Wer nur einen Hammer hat, dem kommt alles wie ein Nagel vor. Deshalb wirkt die Machart eines Berichts über Frankfurt in der „Neuen Zürcher Zeitung“ so trostlos: In der Stadt leben 23,6 Prozent Deutsche mit Migrationshintergrund und 29,5 Prozent Ausländer, macht zusammen 53,1 Prozent. So schreibt ein Buchhalter. Fertig ist die Laube und die deutsche Mehrheitsgesellschaft am Ende. Nicht dass die Zahlen falsch wären, aber sie sagen über das Leben in der Stadt ungefähr so viel, wie die Angabe „Apfelwein enthält 91,6 Prozent Wasser, 5 Prozent Alkohol und 2,6 Prozent Kohlehydrate“ etwas darüber sagt, wie Äppler schmeckt. Das Lebensgefühl traf jene junge Frau jedenfalls besser, die auf Twitter antwortete: „Liebe #nzz, sitze gerade in diesem Vorhof der Hölle auf der Gasse, esse Suppe und bin überrascht, wie spießig-gemütlich es bei der großen Umvolkung so zugeht.“
Ja, es gibt gelegentlich zu viel Schwärmerei in den Reden über die wunderbare Internationalität Frankfurts. Die Ansicht, jede Form der Zuwanderung sei aus sich heraus ein Gewinn, und irgendwie werde sich das Zusammenleben schon regeln, ist ein Irrtum. Da wird über Spannungen hinweggegangen – und wer sagt, dass er sich in der Tramlinie 11 gelegentlich wie in Istanbul vorkomme und deshalb leicht unbehaglich fühle, wird moralisch zurechtgewiesen. Der Satz ist aber so wenig fremdenfeindlich wie der Hinweis, die Drogenkriminalität am Hauptbahnhof sei in nordafrikanischer Hand. Darüber ist zu berichten und zu streiten, am besten nach Erkundungen in der Stadt und nicht mit Statistik-Referaten.

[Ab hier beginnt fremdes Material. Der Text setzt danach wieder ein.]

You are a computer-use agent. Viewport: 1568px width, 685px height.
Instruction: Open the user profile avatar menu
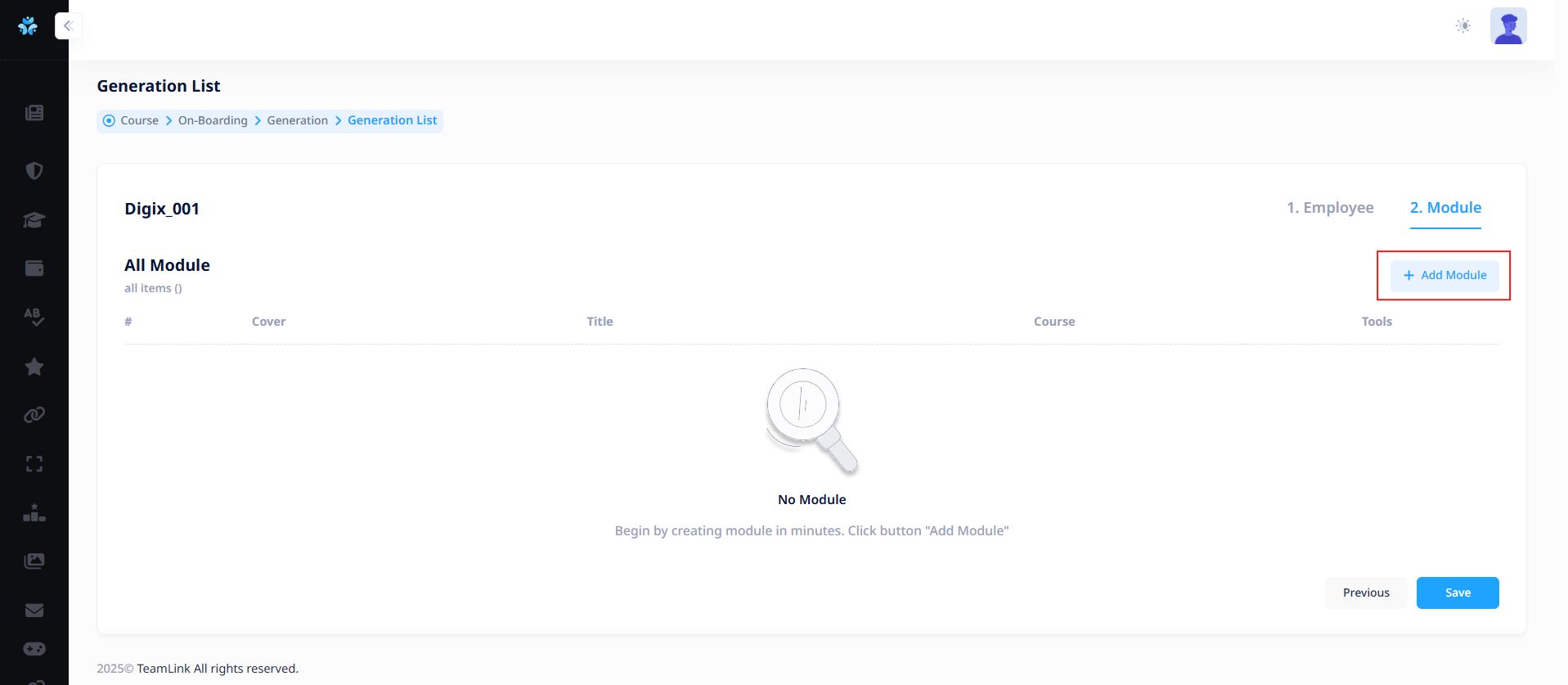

Irrtum ist korrigierbar, Irrsinn nicht. Und um Irrsinn handelt es sich bei der Bemerkung des gottlob ehemaligen Verfassungsschutz-Präsidenten Hans-Georg Maaßen, die NZZ sei wie das „Westfernsehen“. Will heißen: Man muss ausländische Zeitungen lesen, um zu erfahren, was in Deutschland und in Frankfurt wirklich los ist, denn die „Wahrheit“ wird in deutschen Medien ja totgeschwiegen. Es genügt ein Hinweis, um diesen Humbug zu entlarven: Die NZZ selbst verweist auf ein Interview, das die F.A.Z. schon vor einem Jahr mit dem Integrationsforscher Maurice Crul geführt hat. Thema: Wie fühlen sich die Einwohner einer Stadt, in der die Mehrheit Einwanderer sind?